Glen and Julie Andreazza’s family have been supplying the variety of soft wheat, a key ingredient for Arnott’s biscuits Tim Tams and Scotch Fingers, for 50 years.

The couple, who run a 370ha grain production operation of rice, wheat and recently corn at Willbriggie south of Griffith, are a finalists for NSW Farmer of the Year.

“I left school at 16 and farming means everything to me, from looking after the environment to monitoring the next generation of farmers,” Mr Andreazza said.

“My son Daniel now works alongside me and we share a passion for the land but from difference points of view. I assist my son with practical knowledge and share my insights and experience and he shares his financial skills.”

Primary Industries Minister Niall Blair said Mr Andreazza balanced environmental practices with making a profit in producing his summer rice crops and winter cereals, which used residual moisture from the rice production.

Glen and Julie Andreazza

Glen and Julie Andreazza

“The farm recycles all its water, with quick-flow irrigation systems and solar panels, which offset the cost of electricity and help reduce emissions created by fossil fuels,” Mr Blair.

In 2006 – the middle of the decade-long drought – Mr Andreazza began drought-proofing his property. He bought a water licence and installed a bore on the farm in addition to a blend of general and high security water allocation.

“The bore has allowed me to utilise 700 megalitres of water per year from the ground to enhance water security in dry years for my crops,” Mr Andreazza said, who is part of the Ricegrowers’ Association and  a director of SunRice.

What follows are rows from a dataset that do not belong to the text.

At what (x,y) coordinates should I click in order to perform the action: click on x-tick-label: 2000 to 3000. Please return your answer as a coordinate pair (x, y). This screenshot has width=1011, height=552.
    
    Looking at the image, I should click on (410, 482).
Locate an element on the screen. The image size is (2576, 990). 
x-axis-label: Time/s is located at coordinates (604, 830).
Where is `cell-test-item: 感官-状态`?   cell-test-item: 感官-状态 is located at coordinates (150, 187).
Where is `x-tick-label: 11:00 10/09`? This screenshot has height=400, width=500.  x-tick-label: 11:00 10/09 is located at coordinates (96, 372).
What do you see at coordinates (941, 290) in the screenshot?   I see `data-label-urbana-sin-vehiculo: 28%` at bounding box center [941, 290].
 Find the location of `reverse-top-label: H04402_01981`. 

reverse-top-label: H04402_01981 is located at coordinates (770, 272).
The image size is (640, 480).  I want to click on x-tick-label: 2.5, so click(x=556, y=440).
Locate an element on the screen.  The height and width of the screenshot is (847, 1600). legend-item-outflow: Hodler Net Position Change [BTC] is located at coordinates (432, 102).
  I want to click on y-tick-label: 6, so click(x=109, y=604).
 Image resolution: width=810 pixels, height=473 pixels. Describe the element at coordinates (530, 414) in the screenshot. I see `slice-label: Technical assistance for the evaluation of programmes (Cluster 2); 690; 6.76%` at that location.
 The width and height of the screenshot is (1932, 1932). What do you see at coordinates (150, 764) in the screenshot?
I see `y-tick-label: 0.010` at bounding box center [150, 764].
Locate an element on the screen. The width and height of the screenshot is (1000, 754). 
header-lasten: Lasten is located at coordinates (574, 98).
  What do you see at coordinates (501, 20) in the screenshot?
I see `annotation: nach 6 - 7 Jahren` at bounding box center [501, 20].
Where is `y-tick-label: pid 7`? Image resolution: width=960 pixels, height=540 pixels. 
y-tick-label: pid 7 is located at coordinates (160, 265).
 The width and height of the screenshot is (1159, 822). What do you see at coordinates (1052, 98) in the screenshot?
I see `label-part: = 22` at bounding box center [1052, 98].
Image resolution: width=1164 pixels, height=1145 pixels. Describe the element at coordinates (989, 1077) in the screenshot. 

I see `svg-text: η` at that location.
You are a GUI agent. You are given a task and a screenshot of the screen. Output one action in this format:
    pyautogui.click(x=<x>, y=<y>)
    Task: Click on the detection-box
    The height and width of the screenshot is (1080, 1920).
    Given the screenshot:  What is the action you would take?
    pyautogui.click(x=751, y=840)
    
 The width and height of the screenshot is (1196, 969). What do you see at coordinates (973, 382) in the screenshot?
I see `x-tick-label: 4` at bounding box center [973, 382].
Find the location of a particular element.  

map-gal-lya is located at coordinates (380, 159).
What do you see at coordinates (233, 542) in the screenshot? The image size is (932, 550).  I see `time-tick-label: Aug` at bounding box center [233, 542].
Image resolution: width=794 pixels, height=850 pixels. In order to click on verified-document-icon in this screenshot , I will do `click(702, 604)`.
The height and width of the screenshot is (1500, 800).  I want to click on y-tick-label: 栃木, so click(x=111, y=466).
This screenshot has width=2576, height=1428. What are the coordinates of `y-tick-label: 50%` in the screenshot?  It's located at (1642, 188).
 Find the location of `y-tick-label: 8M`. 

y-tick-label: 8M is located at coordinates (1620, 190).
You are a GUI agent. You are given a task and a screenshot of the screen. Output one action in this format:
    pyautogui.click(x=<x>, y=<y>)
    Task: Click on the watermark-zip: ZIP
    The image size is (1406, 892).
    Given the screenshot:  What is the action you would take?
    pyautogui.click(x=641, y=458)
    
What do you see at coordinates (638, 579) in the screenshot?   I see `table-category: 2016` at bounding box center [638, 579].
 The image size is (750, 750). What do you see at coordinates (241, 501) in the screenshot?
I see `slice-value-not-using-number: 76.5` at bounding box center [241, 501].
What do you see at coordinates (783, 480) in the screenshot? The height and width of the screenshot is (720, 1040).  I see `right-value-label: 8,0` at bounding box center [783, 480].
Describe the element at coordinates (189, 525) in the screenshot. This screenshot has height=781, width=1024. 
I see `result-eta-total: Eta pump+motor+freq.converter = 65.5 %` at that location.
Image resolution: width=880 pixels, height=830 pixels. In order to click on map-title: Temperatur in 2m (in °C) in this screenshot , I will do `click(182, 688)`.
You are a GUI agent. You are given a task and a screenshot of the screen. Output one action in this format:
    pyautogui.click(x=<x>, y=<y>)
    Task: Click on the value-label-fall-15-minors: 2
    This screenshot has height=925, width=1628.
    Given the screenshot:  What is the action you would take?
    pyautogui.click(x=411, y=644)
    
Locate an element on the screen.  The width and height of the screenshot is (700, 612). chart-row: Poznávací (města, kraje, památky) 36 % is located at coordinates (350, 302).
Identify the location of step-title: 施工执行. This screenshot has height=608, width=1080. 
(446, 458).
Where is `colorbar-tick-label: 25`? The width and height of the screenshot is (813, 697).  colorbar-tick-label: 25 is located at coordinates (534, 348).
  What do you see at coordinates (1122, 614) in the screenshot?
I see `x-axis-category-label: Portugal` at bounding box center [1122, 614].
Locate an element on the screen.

“This has become a key factor in my drought preparations as this now allows me to grow a crop of some form every season and strengthen my relationships with my key distributors.”

He also hosts breeding trials on their property facilitating education on potential varieties.

The successful 2018 NSW Farmer of the Year winner will be announced at the Farm Writers’ Association of NSW event in Sydney on December 5 at Parliament House. They will win $10,000 and the finalist will receive $2000. The award is a joint initiative between the NSW Department of Primary Industries and NSW Farmers, with the support of SafeWork NSW and The Land newspaper.